I have the following dataframe in Pandas:
| name | value | in | out |
|---|---|---|---|
| A | 50 | 1 | 0 |
| A | -20 | 0 | 1 |
| B | 150 | 1 | 0 |
| C | 10 | 1 | 0 |
| D | 500 | 1 | 0 |
| D | -250 | 0 | 1 |
| E | 800 | 1 | 0 |
There are maximally only 2 observations for each name: one for in and one for out.
If there is only in for a name there is only one observation for it.
You can create this dataset with this code:
data = {
'name': ['A','A','B','C','D','D','E'],
'values': [50,-20,150,10,500,-250,800],
'in': [1,0,1,1,1,0,1],
'out': [0,1,0,0,0,1,0]
}
df = pd.DataFrame.from_dict(data)
I want to sum the value column for each name but only if name has both in and out record. In other words, only when one unique name has exactly 2 rows.

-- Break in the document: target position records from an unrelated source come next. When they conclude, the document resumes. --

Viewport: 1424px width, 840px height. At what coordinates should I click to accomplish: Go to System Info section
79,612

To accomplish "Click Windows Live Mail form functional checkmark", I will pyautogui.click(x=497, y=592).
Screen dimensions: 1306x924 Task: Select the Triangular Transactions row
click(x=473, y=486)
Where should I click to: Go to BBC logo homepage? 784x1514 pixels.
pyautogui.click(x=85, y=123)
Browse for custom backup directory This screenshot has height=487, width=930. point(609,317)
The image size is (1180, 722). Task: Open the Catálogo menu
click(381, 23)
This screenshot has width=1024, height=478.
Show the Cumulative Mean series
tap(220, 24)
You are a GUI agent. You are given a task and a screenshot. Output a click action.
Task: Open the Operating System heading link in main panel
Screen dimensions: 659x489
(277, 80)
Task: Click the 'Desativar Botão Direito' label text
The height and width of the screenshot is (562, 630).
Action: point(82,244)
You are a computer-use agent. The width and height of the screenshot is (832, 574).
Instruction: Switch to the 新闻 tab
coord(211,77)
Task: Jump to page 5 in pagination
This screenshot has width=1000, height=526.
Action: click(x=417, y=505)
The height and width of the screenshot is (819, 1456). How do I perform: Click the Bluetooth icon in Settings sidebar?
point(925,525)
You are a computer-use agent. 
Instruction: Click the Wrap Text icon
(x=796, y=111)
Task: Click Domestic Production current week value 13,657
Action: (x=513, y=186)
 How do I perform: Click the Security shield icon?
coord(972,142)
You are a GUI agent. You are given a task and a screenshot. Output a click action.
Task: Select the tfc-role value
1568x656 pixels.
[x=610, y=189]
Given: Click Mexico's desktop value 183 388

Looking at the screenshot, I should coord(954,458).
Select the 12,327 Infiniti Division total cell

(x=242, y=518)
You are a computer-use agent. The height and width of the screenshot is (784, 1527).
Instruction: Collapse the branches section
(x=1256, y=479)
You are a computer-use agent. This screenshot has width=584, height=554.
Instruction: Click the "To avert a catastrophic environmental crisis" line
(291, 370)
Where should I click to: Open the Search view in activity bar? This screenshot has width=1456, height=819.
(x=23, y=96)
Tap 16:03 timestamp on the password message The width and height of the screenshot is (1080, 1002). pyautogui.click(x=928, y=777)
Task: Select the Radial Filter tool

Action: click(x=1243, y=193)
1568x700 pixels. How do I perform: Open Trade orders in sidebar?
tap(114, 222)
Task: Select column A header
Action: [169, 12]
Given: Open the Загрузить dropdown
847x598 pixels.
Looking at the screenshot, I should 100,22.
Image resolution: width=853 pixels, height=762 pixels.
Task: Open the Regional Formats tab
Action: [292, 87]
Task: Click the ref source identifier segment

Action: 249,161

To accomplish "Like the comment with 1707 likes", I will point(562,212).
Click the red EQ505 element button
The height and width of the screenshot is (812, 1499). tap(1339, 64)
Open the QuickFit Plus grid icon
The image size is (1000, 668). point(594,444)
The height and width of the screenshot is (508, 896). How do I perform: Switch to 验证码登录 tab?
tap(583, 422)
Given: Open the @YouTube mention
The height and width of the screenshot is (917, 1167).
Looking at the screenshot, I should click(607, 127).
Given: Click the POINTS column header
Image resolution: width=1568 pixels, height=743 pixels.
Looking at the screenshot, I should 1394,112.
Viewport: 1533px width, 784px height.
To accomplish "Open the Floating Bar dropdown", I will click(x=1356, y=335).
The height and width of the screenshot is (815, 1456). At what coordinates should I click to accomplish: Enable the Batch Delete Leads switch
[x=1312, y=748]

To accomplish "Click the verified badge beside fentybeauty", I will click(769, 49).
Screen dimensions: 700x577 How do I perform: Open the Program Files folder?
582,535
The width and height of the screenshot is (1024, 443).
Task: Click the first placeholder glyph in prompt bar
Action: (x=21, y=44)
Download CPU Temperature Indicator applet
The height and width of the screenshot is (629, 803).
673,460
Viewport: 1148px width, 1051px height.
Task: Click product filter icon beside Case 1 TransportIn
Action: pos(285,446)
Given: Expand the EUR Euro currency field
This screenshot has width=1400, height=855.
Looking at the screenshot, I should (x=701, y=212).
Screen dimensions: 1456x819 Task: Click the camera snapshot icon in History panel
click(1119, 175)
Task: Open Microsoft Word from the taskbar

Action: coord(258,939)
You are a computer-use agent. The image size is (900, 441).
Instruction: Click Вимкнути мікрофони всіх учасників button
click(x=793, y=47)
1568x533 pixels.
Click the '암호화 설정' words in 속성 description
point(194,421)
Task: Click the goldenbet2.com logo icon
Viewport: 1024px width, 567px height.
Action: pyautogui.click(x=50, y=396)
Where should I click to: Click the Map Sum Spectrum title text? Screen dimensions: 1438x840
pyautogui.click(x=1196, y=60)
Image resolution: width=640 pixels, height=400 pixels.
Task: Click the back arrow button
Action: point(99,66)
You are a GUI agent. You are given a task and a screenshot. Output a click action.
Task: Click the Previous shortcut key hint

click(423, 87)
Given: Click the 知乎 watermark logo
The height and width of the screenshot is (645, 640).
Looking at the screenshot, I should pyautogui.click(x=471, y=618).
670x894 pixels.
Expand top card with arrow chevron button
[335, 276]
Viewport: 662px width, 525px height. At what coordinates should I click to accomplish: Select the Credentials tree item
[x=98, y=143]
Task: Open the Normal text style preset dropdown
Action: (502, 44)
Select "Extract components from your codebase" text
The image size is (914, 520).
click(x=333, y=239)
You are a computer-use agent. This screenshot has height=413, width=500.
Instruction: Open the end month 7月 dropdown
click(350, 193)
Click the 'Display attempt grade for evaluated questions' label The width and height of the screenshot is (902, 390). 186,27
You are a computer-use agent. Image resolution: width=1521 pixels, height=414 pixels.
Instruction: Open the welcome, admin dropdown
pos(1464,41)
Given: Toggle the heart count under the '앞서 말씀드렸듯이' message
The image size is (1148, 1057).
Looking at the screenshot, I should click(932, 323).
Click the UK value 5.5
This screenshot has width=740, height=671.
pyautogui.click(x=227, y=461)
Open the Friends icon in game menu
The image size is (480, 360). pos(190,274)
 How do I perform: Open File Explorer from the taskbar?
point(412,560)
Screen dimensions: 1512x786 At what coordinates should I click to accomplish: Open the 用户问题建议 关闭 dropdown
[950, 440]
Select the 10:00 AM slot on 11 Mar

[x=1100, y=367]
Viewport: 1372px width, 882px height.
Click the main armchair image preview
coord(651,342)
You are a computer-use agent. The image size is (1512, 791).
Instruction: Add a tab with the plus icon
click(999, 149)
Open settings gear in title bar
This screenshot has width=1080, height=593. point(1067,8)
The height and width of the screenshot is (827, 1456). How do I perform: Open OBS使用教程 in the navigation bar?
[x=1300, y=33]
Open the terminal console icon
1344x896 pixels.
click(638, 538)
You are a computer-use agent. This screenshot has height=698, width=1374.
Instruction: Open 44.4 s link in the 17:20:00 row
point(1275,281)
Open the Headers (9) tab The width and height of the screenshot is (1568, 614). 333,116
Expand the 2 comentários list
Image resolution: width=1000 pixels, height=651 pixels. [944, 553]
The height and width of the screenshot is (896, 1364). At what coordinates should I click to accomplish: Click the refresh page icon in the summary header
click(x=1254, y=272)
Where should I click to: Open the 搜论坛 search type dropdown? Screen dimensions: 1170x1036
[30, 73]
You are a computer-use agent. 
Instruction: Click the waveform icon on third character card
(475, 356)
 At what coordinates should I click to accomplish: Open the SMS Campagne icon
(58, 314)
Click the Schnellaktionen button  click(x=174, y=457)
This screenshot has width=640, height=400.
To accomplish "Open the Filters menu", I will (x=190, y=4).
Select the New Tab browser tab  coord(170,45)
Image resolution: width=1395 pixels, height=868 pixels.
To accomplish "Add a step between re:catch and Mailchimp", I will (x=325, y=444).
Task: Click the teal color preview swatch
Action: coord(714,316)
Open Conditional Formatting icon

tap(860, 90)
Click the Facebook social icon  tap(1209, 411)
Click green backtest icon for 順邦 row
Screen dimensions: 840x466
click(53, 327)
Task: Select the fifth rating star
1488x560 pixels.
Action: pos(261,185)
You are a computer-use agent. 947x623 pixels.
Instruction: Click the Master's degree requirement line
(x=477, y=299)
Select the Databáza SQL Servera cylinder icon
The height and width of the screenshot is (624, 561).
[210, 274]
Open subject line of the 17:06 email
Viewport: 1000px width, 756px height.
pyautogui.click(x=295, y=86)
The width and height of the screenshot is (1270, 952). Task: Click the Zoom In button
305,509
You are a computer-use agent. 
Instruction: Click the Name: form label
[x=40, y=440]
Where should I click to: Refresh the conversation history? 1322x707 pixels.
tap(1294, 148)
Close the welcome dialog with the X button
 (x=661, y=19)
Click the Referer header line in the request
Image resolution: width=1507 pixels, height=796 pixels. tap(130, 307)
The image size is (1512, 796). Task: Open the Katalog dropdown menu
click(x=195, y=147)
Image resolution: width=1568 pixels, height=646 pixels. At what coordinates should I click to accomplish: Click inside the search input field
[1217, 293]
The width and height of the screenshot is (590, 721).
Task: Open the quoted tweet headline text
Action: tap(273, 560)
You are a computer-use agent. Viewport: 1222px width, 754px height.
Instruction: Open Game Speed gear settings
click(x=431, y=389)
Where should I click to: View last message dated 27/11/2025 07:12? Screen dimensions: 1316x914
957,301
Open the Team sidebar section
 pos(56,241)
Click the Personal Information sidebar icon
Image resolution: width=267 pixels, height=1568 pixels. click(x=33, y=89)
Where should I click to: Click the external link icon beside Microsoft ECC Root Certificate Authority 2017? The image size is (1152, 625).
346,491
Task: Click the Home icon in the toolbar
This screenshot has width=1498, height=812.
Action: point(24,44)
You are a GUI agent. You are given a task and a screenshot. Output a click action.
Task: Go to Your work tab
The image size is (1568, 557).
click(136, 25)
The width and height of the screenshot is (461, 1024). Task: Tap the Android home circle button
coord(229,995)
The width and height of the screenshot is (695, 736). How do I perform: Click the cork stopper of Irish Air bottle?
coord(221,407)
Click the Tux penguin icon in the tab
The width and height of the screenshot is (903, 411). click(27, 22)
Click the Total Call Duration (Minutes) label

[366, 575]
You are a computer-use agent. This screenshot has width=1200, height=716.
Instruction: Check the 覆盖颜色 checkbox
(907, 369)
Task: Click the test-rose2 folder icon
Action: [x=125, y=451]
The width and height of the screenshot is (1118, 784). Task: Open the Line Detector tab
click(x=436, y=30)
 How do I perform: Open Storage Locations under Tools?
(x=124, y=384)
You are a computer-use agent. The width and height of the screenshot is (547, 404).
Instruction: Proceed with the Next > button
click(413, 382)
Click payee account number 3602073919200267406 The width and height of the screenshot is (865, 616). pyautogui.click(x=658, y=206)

The result should look like this:
| name | value |
|---|---|
| A | 30 |
| D | 250 |
If I run the following code I got all the results without filtering based on in and out.
df.groupby('name').sum()
| name | value |
|---|---|
| A | 30 |
| B | 150 |
| C | 10 |
| D | 250 |
| E | 800 |
How to add the beforementioned filtering based on columns?
CodePudding user response:
IIUC, you could filter before aggregation:
# check that we have exactly 1 in and 1 out per group
mask = df.groupby('name')[['in', 'out']].transform('sum').eq([1,1]).all(1)
# slice the correct groups and aggregate
out = df[mask].groupby('name', as_index=False)['values'].sum()
Or, you could filter afterwards (maybe less efficient if you have a lot of groups that would be filtered out):
(df.groupby('name', as_index=False).sum()
.loc[lambda d: d['in'].eq(1) & d['out'].eq(1), ['name', 'values']]
)
output:
name values
0 A 30
1 D 250
CodePudding user response:
Maybe you can try something with groupby, agg, and query (like below):
df.groupby('name').agg({'name':'count', 'values': 'sum'}).query('name>1')[['values']]
Output:
values
name
A 30
D 250
You could also make .query('name==2') in above if you like but assuming it can occur max at 2 .query('name>1') would also return same.